### Written exercise:
Pull out every line from the entries below that contains the word "width".

***

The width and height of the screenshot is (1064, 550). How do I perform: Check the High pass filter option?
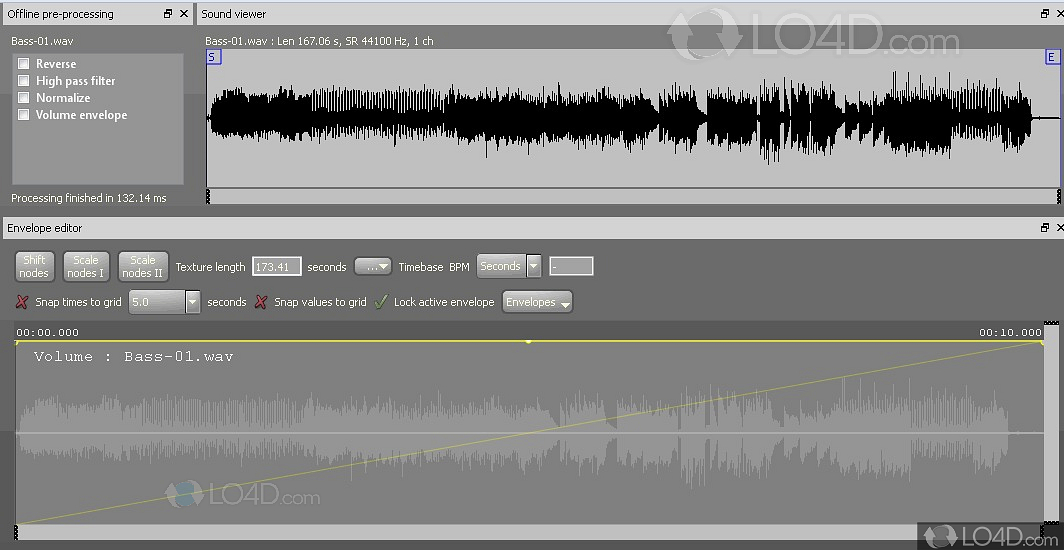[x=23, y=81]
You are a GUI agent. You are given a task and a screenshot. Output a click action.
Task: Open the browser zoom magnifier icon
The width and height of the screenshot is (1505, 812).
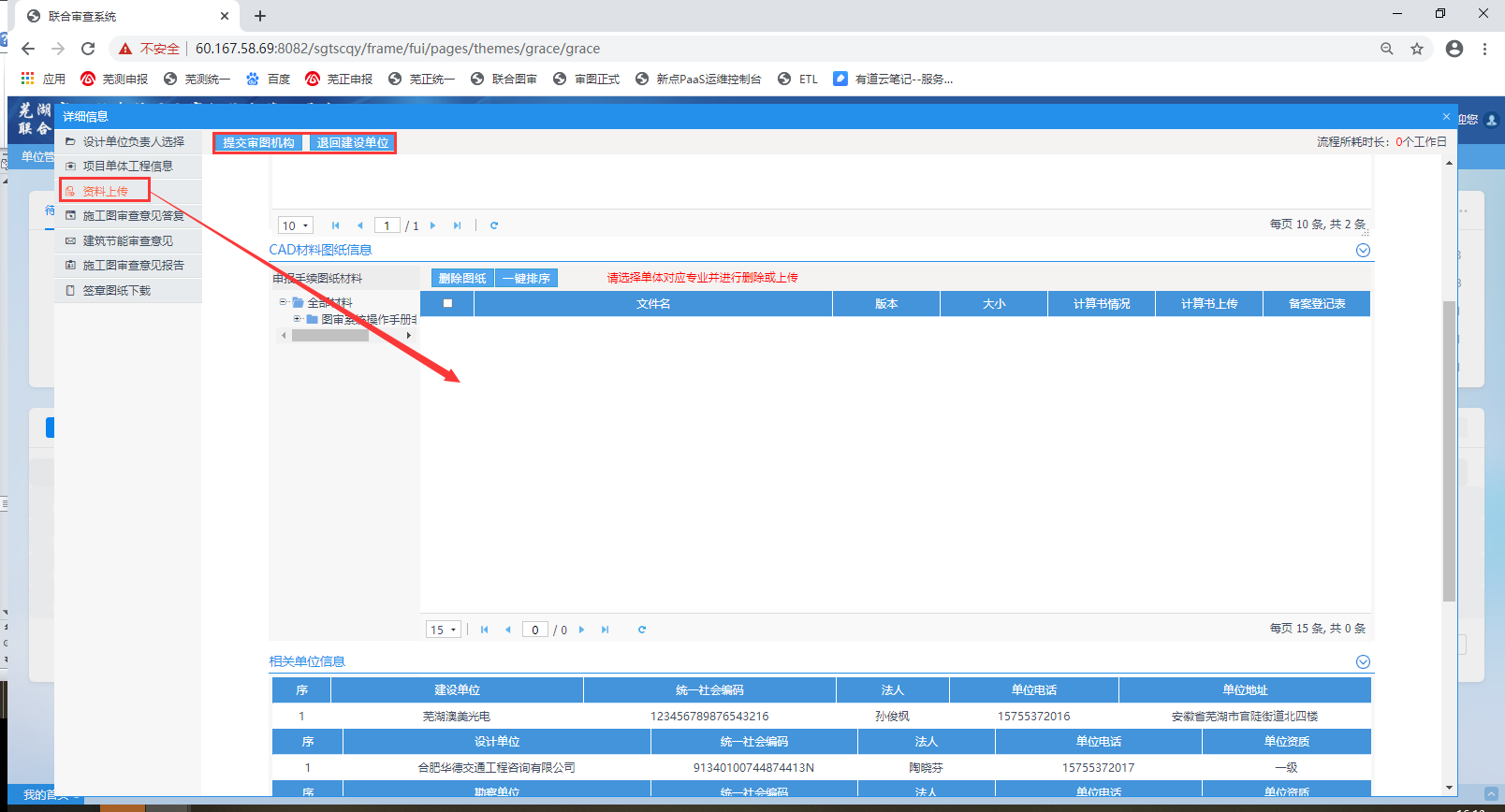1387,49
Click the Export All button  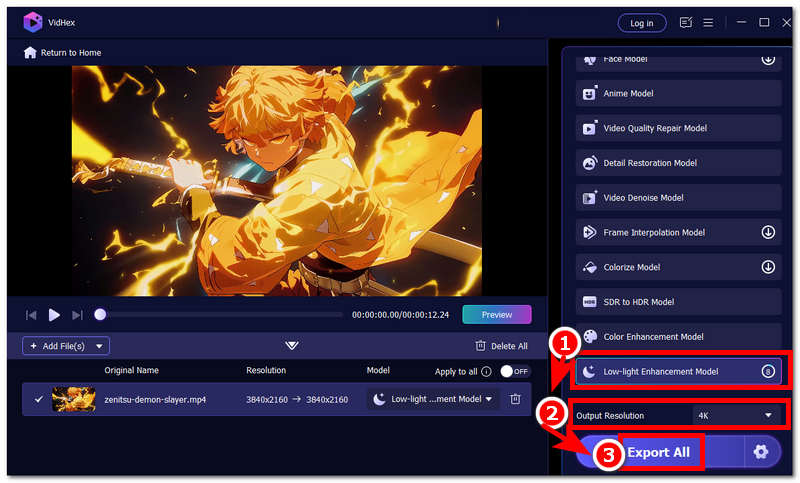click(x=658, y=452)
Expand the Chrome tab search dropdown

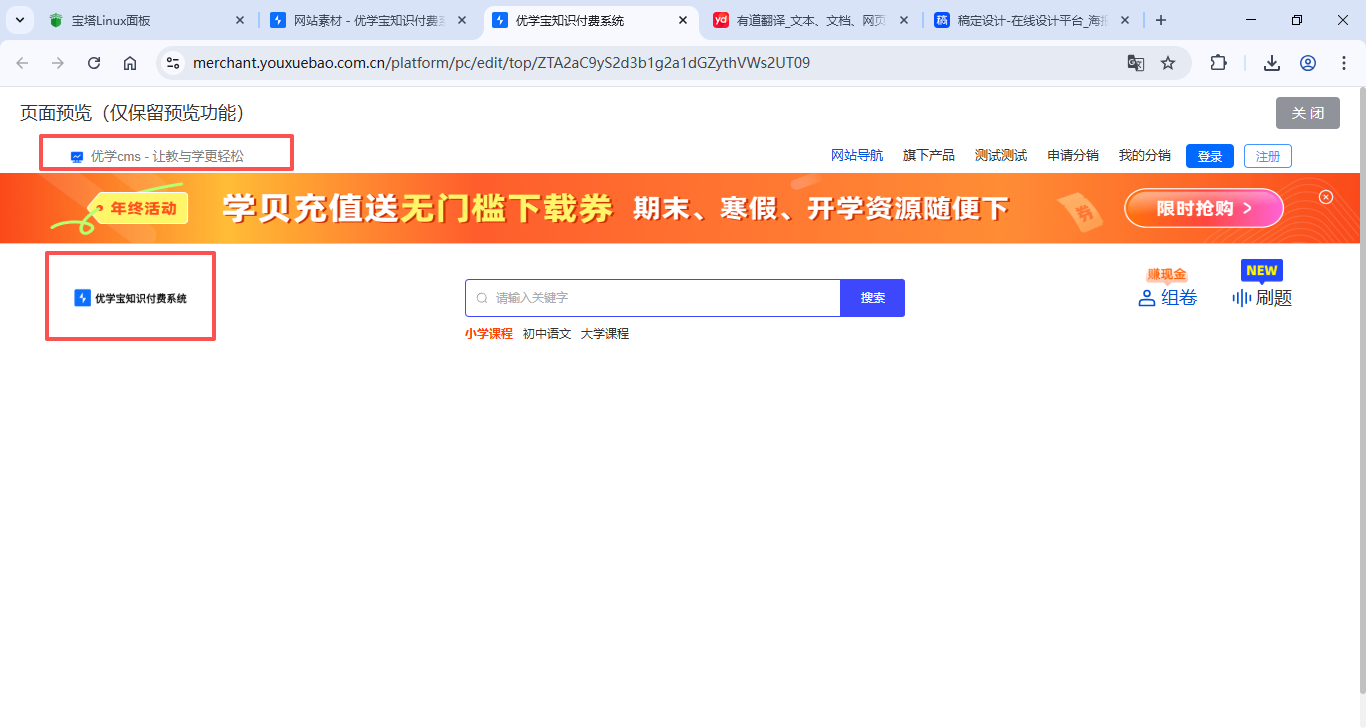tap(20, 20)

***

### Correct result:
The width and height of the screenshot is (1064, 550). How do I perform: Check the High pass filter option?
The width and height of the screenshot is (1505, 812).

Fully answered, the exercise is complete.